No hice caso del libro durante una larga temporada. Actué con él como el que acaba de terminar un relato, tras las infinitas correcciones de rigor, y lo da por fin, liberado de toda carga, a la imprenta. Pasó el tiempo y un día, cuando ya no sentía ningún interés por él, cogí el libro de E. R. Y al abrirlo, fue cuando de entre sus páginas voló al suelo un pequeño sobre blanco. Me dio un vuelco el corazón. En el sobre descubrí la letra de mi peor enemigo de la infancia, que decía: “Para ti, que tanto ansiabas poseer este libro”. Dentro del sobre había una carta que se expresaba en los siguientes términos: “Querido amigo, ¿recuerdas el día en que te dije que al final algunos libros sólo acaban sirviendo para desvelar nuestros verdaderos sentimientos? Pues me refería precisamente a tu fingimiento de ser amigo mío para hacerte con este libro.

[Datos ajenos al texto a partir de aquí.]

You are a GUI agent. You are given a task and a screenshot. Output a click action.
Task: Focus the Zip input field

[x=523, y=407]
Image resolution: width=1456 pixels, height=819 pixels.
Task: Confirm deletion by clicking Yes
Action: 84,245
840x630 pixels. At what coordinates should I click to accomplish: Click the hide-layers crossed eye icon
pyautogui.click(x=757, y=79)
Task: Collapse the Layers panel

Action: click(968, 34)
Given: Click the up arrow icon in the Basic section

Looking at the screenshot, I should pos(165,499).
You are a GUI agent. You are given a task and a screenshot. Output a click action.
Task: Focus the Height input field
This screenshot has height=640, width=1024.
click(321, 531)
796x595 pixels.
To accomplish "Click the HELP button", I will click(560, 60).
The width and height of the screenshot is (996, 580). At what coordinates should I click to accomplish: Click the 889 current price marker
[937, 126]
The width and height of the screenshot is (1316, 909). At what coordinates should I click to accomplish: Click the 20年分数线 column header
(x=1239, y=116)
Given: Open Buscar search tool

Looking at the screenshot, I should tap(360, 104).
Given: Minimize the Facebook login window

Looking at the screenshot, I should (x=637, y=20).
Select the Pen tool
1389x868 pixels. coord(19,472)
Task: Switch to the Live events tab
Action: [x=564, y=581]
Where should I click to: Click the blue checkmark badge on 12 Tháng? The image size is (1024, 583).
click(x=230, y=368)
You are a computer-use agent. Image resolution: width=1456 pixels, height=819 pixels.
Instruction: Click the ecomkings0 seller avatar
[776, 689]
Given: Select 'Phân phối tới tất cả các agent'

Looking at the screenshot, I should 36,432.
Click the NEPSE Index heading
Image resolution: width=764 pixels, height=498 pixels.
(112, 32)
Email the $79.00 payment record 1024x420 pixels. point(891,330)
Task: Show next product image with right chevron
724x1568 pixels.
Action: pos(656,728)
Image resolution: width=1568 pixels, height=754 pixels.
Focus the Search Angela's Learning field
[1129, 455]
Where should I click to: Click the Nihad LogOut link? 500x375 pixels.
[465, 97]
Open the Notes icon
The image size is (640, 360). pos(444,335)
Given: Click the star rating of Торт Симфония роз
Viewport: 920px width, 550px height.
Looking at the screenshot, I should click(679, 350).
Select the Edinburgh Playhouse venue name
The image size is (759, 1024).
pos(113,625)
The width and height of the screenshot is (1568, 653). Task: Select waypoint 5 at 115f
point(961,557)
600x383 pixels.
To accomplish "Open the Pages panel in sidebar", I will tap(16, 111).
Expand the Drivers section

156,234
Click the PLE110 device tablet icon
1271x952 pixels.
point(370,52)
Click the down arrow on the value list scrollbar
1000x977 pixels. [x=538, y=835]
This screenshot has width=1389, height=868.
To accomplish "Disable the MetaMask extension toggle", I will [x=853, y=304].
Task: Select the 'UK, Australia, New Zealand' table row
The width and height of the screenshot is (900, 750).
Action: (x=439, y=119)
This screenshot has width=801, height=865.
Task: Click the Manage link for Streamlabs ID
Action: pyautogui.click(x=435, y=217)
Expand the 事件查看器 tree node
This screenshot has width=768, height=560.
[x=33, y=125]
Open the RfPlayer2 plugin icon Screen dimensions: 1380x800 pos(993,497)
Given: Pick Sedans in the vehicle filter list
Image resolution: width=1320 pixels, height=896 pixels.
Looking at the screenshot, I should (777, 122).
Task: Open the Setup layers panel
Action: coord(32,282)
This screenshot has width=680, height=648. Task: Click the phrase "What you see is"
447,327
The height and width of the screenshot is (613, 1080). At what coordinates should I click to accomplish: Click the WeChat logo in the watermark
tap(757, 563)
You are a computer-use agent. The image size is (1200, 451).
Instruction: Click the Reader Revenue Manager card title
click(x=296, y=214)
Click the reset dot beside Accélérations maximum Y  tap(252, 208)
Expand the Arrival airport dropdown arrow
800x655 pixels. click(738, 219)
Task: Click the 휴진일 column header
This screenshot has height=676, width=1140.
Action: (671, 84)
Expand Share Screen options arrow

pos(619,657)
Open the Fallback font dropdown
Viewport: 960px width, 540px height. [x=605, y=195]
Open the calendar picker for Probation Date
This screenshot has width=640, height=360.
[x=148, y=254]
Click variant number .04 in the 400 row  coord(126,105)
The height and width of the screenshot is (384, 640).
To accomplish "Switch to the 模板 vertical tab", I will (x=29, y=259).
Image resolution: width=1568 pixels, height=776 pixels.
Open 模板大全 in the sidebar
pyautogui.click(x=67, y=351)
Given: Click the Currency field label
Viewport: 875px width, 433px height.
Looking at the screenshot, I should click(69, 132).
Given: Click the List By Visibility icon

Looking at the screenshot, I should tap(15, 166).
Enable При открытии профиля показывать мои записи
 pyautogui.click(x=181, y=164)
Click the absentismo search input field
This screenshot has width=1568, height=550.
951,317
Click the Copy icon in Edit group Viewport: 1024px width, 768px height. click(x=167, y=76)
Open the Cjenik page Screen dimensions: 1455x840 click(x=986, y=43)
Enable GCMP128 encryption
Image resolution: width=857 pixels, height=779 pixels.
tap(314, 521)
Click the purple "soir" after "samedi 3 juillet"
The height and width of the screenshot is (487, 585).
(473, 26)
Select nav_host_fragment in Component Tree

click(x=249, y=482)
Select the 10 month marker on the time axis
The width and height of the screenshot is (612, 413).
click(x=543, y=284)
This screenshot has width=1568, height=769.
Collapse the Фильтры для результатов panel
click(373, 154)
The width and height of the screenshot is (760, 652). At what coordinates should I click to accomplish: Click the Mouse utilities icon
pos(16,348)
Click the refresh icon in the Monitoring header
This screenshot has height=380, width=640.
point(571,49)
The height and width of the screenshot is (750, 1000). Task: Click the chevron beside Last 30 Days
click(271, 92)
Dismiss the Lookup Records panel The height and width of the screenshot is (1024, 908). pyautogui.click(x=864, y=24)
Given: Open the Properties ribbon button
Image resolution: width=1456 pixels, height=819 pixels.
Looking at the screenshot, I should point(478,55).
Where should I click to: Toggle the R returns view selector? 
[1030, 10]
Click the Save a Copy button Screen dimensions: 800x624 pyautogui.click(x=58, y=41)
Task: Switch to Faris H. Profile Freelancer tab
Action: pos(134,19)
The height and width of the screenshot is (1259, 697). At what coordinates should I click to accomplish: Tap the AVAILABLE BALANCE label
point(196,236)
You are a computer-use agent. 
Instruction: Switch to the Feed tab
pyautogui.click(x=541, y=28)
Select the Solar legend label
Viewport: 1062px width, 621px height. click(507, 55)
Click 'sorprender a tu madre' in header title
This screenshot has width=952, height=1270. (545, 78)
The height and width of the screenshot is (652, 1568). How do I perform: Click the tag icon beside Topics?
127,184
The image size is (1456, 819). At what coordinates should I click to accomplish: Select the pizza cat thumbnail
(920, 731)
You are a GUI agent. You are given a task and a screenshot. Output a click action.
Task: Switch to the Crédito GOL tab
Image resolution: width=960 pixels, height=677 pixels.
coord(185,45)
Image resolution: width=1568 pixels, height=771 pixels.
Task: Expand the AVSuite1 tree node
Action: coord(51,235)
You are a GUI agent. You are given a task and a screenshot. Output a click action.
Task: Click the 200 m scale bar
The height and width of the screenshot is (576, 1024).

Siempre supe que más que envidiarme me odiabas de todo corazón porque siempre te había vencido en los concursos de declamación de poesía de los Salesianos cuando los dos éramos pequeños y que, ya adultos, desde el momento en que adquirí este libro, hiciste lo indecible por ganarte mi amistad: las sesiones de cine, las excursiones a Sitges, la asistencia a las tertulias literarias... Y aunque yo sabía los motivos de aquellos “sacrificios” tuyos, nunca te agradeceré bastante el que, una vez cayera yo enfermo, siguieras visitándome y haciéndome compañía, pese a tener mis dudas sobre tus verdaderas intenciones. Pero como no eran tus intenciones las que me consolaban en mis horas de progresivos dolor y debilitamiento, sino tus visitas, decidí olvidar aquéllas y admitir lo que sabía que un día u otro iba a ocurrir: que tomaras “prestado” el libro. Porque cuando el destino juega con nosotros, nadie puede hacer nada por torcer sus designios. Acuérdate de mí siempre que abras “nuestro” libro y perdóname, ahora que ya no podré hacerte sombra nunca más, el hecho de que te ganara siempre en los Salesianos recitando aquellas poesías que los hermanos nos hacían aprender de memoria. Un abrazo, E.”